Carnival’s Q1 results include a recoverable of $515m (€384m), which offset the write off of the net carrying value of Costa Concordia as the ship has been deemed a constructive total loss. The results also reflect Concordia incident expenses of $29m, including a $10m insurance deductible related to third party personal injury liabilities.
And the results have a non-cash write down for Iberocruceros’ goodwill and trademark assets of $173m (22 cents per share) and net unrealized gains on fuel derivatives of $21m.
Revenue increased to $3.6bn from $3.4bn.
Carnival said cumulative advance bookings, excluding Costa, for the remainder of 2012 are approximately 3 occupancy points behind the prior year with prices slightly higher than last year’s levels (constant dollars). Since Costa Concordia’s capsize in mid-January through Feb. 26, fleetwide booking volumes, excluding Costa, have shown improving trends but are still running high single digits behind the prior year at slightly lower prices.
There has been less impact on the company’s North American brands than European brands.

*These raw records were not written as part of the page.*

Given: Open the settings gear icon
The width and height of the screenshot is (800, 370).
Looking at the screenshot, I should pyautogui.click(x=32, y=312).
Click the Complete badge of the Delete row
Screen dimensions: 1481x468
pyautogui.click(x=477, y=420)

Booking volumes for Costa during the same period are running significantly behind the prior year at lower prices, however Costa has curtailed virtually all of its marketing.
Carnival vice chairman Howard Frank told analysts Costa bookings after the capsize were 80% to 90% lower year over year. In the last three weeks, that narrowed to 40% to 50% lower. Since marketing is suspended, that is encouraging, Frank said.
Costa is expected to have a $100m loss in 2012, a swing of $500m from its previous estimate.
Frank said booking patterns for Costa are projected to normalize in about a year. Already Spain and France are starting to recover, while Italy and Germany remain major challenges.
Plus, Costa will have three fewer ships without Concordia and Costa Allegra and after the earlier sale of Costa Marina.
Carnival chairman and ceo Micky Arison said the company is ‘resilient and we will continue to work through this challenging period. We have every confidence that we will restore consumer faith in the Costa brand and the excellent reputation Costa’s management team has built for the organization which has a deep-rooted Italian heritage spanning more than 60 years.’
Carnival expects to carry nearly 10m passengers on its global fleet this year and Arison said the long-term fundamentals of the business remain strong.
In a ‘first read’ note, Wells Fargo Securities’ Tim Conder called it a ‘messy quarter as expected’ but said he was pleasantly surprised by the fundamentals, particularly higher on-board spending.
The downside was not as bad as feared, agreed analyst Robin Farley of UBS Investment Research. On a positive note, she said, yields for Carnival brands apart from Costa look flat year over year, with North American brands showing modest yield growth and European brands showing slightly lower yields.
For North American brands, the weakest itineraries have been in Europe, a trend that emerged last year with sovereign debt issues and rising air cots. The Caribbean and Alaska are doing fine, and Carnival Cruise Lines is currently performing stronger than the premium brands, Frank said, partly due to the premium brands’ higher exposure in Europe.
Of European brands, apart from Costa, Iberocruceros and AIDA Cruises have been most impacted by economic issues, although trends have recently improved in Germany. The UK market is holding up well, Frank said.
The company decided to write down Iberocruceros since it has slowed growth plans for the brand in light of Spain’s troubled economy and continued high unemployment.
In the last 12 months, Carnival reduced Iberocruceros capacity (transferring one ship to Costa as Costa Voyager) and competitor Pullmantur has also cut capacity. It wasn’t realistic to continue projecting growth at this point, Arison said, although Carnival still believes in the long-term future of the Spanish cruise market.